Analysis Paralysis

I have an addiction.  To supermarkets.  It’s so bad that the Southerner forces me to make a plan with him if we grocery shop together: exactly what we’re going to buy, how long we’re going to be in there, and what each of us will specifically be in charge of getting.  Sometimes I send him over to the video store first so that I’ll have an extra few minutes to myself.  Like an addict left alone with the crack pipe. 

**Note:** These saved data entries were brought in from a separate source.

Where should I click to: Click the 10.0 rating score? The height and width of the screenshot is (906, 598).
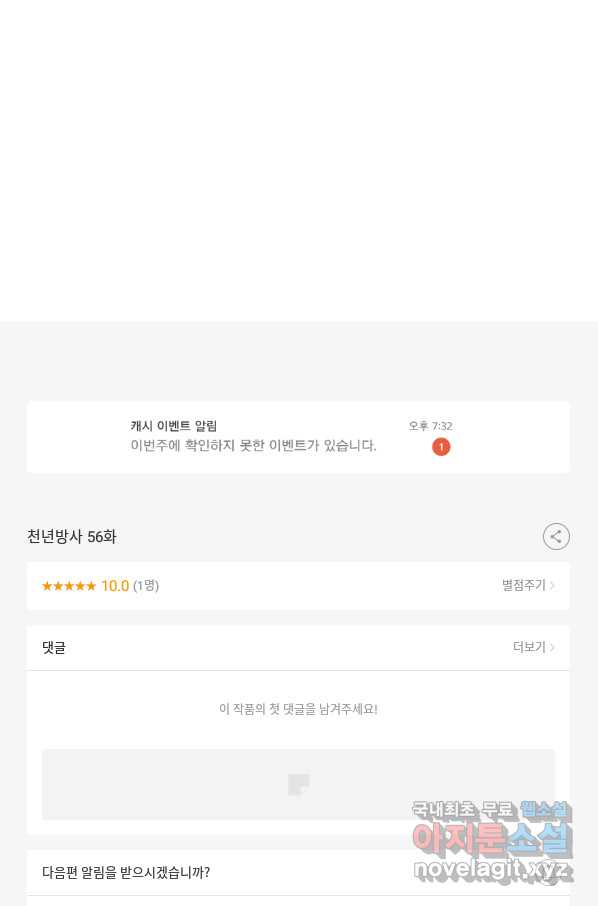115,586
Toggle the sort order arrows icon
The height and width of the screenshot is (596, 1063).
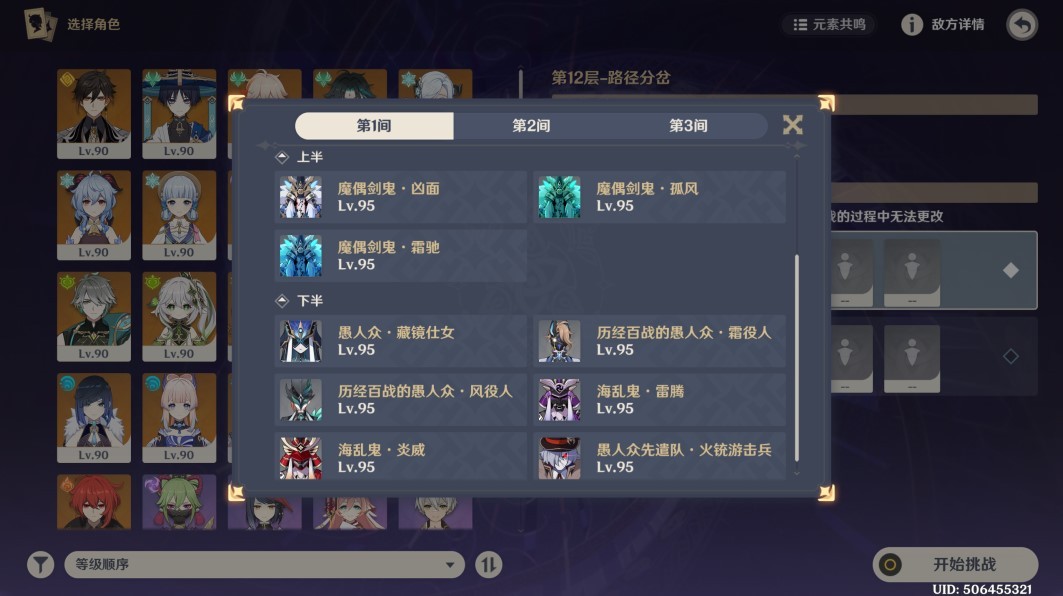[488, 564]
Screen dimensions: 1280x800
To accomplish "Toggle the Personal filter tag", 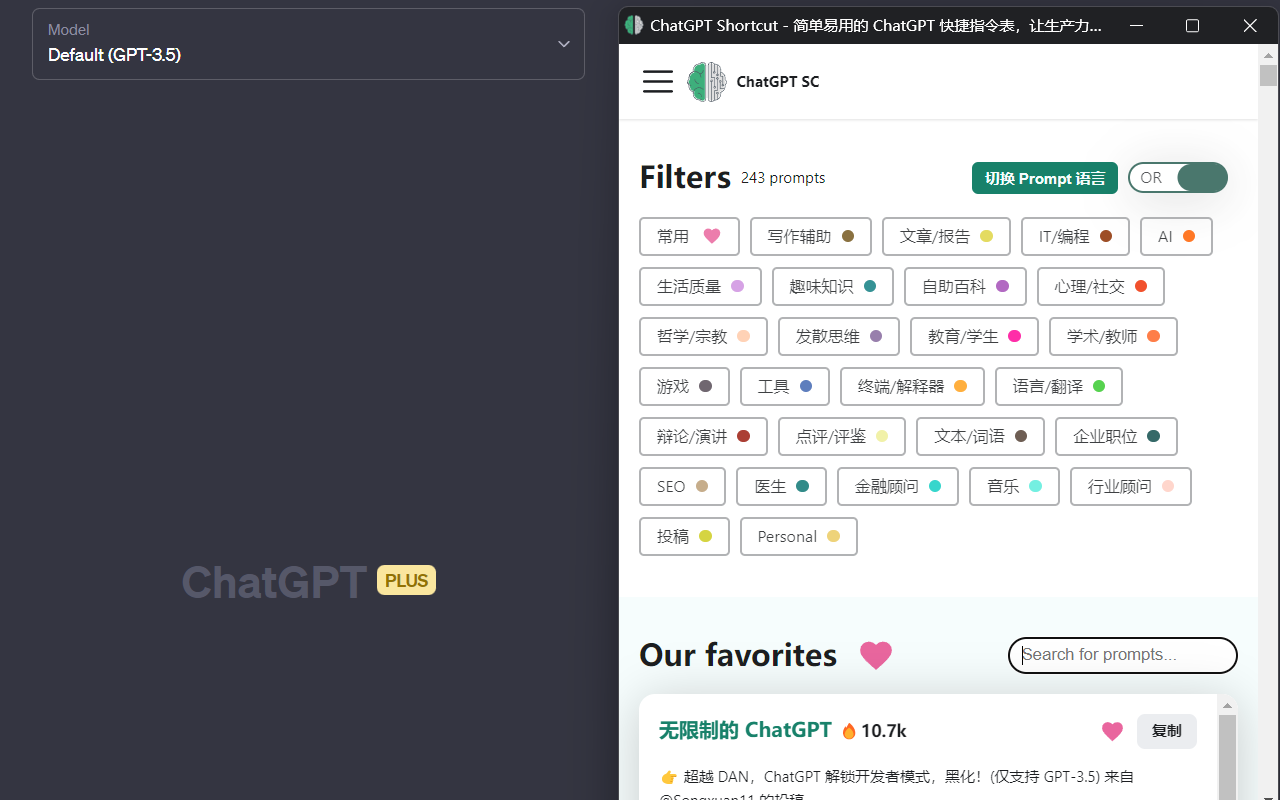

Unless I’m forced to focus, the minute I step foot in the supermarket I go into what the Southerner calls “paralysis mode” or “apoplectic shock.”  My mouth hangs open and my breathing takes on a zen-yoga quality, as I carefully scrutinize every item in the store.  My uncontrollable need to look at and touch EVERY product is so bad that at our local grocery store I can tell you when a new brand of chips has been introduced in the chip aisle or the exact fat content of the twenty different kinds of cheeses in the dairy section.   How am I supposed to choose one type of shortbread cookie to eat with my afternoon tea when there are twenty different brands in the aisle and they all have different ingredients and nutritional value? It could seriously take me all night.  The variety is tantalizing.

If I do manage to get myself stuck gazing at some particular object in an aisle with a small sliver of drool hanging down the corner of my mouth, the Southerner yells out to me to “move my paralysis somewhere else,” (usually over to the beer aisle with him where he can keep a firm grip on my arm and keep me moving) and momentarily breaks the spell. 

The only other time I manage to focus long enough to form coherent sentences comes during the check-out process.  I HATE plastic bags.  Plastic bags are the spawn of the devil and they tend to accumulate faster than Sarah Palin has children.  When plastic bags spill out of someone’s cabinet door, I shudder with disgust and politely look somewhere else until they’re put away again.  Given the intensity of my hatred, I usually bring my own canvas bags with me to the store.  Sometimes the check-out man or woman doesn’t notice them and starts to reach for the plastic.  Shudder, shudder, shudder.  I’ve actually blurted out, No don’t! I hate those things.  They’re worse than microwaves and people who use hand sanitizer. Weird looks.  Occasionally, I forget my canvas bags and just ask that my items be placed directly in the shopping cart.  I’ll just throw them in the car. Anthing’s better than in one of those so-called b-a-g-s.  Weirder looks.